The two parties have been in a row over the additional PSC imposed by MAHB of RM23 per passenger at klia2, in a move to equalise the PSC rate at klia2 and Kuala Lumpur International Airport (KLIA).

Last week, MAHB slapped AirAsia Group Bhd and AirAsia X Bhd (AAX) with a RM36.1 million lawsuit for refusing to collect the additional PSC and alleged arrears in PSC.

AirAsia X Malaysia CEO Benyamin Ismail said more than 90% of the “millions” of passengers departing from klia2 who fly with AirAsia will attest to the long walks to the departure gates, labeling klia2 as a passenger-unfriendly airport with inferior facilities and unjustified high charges.

He reiterated AirAsia’s complaints about the airport such as flight disruptions and cancellations due to major apron and runway defects, unscheduled closure of runways, ponding of water and fuel pipeline ruptures.

“We were sued after we refused to collect the extra RM23 that MAHB has imposed for the sole benefit of its shareholders. We will vigorously fight this suit. We will not be part of this scheme to burden the travelling public by making them pay more for below par services,” he said.

AirAsia noted that MAHB’s net profit more than tripled in 2017 to RM237 million from RM73 million in 2016, and estimates that MAHB’s returns on capital are well in excess of the level of the cost of capital set by regulators.

AirAsia Malaysia CEO Riad Asmat urged regulators and policy makers to rebuff the “unfair and unreasonable” attempt by MAHB to use its monopoly to enrich itself further by revisiting and rescinding the decision to raise the PSC.

“The overall tourism sector, one of Malaysia’s biggest revenue earners, and the interests of millions of Malaysians who have been able to fly because of the low fares pioneered by AirAsia, are being threatened by MAHB’s price hikes,” he said.

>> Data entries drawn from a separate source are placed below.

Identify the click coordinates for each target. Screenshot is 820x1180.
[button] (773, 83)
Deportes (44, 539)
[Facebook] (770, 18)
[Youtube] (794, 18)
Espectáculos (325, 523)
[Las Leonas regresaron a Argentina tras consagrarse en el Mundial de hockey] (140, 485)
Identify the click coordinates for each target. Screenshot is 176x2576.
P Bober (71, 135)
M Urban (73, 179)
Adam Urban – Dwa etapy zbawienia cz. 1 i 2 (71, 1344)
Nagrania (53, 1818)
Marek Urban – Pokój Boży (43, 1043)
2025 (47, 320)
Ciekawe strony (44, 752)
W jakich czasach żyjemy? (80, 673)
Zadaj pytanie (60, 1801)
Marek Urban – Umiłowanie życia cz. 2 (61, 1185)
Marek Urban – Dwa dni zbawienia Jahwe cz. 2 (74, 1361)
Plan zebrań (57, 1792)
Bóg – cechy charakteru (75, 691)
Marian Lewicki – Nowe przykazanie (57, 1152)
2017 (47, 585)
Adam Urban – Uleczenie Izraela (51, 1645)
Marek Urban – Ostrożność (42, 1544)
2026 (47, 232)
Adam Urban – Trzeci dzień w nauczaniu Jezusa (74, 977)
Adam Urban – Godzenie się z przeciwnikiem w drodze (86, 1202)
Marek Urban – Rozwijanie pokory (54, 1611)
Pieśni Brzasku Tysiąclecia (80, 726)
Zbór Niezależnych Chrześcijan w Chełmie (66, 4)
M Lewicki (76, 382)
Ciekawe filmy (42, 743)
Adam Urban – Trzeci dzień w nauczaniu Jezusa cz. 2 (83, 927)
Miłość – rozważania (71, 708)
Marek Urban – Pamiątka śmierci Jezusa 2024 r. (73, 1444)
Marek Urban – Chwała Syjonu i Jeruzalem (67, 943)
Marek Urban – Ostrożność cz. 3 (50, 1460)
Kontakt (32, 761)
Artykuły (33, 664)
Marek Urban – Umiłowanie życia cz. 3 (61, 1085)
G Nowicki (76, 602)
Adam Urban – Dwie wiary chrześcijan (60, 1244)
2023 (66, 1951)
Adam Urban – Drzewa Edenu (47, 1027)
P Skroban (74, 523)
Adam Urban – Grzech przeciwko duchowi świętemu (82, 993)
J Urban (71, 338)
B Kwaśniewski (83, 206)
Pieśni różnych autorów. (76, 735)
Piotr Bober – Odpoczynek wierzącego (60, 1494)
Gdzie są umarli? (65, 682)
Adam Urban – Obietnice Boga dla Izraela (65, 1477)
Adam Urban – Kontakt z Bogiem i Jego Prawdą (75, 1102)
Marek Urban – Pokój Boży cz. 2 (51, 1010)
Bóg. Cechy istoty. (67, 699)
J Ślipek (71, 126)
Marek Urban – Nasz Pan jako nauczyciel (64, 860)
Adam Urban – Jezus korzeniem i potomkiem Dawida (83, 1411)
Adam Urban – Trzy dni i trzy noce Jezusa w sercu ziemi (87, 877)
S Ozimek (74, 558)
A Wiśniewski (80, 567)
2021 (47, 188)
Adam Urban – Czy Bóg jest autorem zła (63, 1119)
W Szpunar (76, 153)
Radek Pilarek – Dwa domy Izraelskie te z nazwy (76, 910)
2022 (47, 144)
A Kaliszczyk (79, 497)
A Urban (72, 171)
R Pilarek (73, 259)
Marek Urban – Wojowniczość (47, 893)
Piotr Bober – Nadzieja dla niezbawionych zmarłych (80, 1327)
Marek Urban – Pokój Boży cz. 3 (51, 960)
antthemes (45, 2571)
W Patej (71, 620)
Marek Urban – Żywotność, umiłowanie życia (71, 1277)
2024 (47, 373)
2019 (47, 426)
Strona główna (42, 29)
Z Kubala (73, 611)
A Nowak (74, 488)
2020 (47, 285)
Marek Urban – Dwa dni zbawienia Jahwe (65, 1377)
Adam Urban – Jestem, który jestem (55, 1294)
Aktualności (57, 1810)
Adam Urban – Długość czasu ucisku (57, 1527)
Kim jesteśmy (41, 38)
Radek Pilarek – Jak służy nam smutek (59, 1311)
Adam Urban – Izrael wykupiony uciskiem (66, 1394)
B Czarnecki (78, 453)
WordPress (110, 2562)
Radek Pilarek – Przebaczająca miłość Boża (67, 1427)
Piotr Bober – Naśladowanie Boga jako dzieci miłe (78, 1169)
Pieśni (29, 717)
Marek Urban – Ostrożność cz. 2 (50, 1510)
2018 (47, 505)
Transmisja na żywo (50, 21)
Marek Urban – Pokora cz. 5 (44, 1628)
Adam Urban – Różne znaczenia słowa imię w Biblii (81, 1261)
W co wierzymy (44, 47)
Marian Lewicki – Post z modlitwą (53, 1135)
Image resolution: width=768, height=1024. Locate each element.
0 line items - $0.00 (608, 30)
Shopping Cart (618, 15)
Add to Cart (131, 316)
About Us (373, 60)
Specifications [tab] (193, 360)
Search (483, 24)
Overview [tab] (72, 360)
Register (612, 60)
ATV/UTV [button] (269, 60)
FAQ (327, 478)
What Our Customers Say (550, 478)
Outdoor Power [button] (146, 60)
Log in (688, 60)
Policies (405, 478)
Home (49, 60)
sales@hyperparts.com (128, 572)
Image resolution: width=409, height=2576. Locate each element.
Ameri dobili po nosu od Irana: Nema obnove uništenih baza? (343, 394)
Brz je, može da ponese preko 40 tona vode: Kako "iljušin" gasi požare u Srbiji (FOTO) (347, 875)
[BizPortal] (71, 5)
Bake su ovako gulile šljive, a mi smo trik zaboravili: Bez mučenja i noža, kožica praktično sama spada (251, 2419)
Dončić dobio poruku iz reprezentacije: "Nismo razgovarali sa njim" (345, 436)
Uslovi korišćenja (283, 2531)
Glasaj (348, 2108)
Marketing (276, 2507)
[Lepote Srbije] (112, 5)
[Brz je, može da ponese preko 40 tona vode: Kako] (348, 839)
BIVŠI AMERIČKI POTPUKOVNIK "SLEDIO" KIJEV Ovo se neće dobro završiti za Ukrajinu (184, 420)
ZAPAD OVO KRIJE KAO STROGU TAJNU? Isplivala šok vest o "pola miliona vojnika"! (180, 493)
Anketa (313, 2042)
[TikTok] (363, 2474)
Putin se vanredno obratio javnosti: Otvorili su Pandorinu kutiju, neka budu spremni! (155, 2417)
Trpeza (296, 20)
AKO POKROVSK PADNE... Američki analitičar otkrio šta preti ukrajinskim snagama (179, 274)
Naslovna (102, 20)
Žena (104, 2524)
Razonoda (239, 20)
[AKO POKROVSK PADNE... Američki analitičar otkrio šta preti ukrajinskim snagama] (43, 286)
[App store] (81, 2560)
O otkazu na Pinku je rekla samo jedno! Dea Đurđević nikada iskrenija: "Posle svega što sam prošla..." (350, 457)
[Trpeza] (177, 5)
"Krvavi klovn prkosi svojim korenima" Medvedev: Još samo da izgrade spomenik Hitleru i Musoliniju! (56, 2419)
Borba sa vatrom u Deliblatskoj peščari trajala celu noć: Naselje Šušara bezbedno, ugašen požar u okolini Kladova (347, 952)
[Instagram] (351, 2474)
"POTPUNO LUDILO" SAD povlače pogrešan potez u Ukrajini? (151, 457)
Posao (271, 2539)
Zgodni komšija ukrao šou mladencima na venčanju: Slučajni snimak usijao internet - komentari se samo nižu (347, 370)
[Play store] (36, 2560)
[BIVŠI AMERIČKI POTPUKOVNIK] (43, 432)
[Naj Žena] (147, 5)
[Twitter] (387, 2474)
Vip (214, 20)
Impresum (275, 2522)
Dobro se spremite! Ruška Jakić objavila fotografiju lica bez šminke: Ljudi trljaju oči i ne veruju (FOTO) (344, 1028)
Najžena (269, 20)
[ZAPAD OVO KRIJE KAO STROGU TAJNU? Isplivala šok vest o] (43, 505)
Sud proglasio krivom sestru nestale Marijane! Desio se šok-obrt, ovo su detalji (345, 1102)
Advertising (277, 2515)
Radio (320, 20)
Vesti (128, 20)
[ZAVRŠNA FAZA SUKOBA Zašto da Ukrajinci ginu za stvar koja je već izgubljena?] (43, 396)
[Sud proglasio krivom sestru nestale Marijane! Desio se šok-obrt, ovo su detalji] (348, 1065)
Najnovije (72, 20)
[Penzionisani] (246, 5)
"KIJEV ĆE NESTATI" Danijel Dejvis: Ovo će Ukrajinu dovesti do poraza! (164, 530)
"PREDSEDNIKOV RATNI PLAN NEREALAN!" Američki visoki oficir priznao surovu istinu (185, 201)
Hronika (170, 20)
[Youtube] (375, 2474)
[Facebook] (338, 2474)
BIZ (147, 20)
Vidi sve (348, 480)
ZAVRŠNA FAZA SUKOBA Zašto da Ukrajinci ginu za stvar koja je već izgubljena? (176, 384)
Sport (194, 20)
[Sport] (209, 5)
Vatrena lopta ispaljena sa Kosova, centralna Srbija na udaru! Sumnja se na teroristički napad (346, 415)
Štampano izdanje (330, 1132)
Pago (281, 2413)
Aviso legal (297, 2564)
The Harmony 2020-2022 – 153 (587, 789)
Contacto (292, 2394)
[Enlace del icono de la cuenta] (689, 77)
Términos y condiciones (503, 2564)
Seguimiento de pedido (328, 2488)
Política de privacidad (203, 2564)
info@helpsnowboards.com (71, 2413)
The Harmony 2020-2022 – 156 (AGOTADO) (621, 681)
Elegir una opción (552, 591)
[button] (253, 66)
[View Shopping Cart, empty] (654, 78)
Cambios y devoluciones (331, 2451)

He challenged MAHB’s argument of needing more profits to operate smaller loss-making airports on behalf of the government, noting MAHB’s “exponential” growth in profits over the last three years even after taking into account losses in its Turkish operations.

“The additional RM23 to be collected will amount to more than RM100 million a year that will go straight to MAHB’s bottom line rather than to the government. MAHB will continue to be among the most profitable Malaysian companies for many years to come. But this will come at a cost to the wider Malaysian economy and at the expense of engines of growth such as AirAsia and AirAsia X,” he said.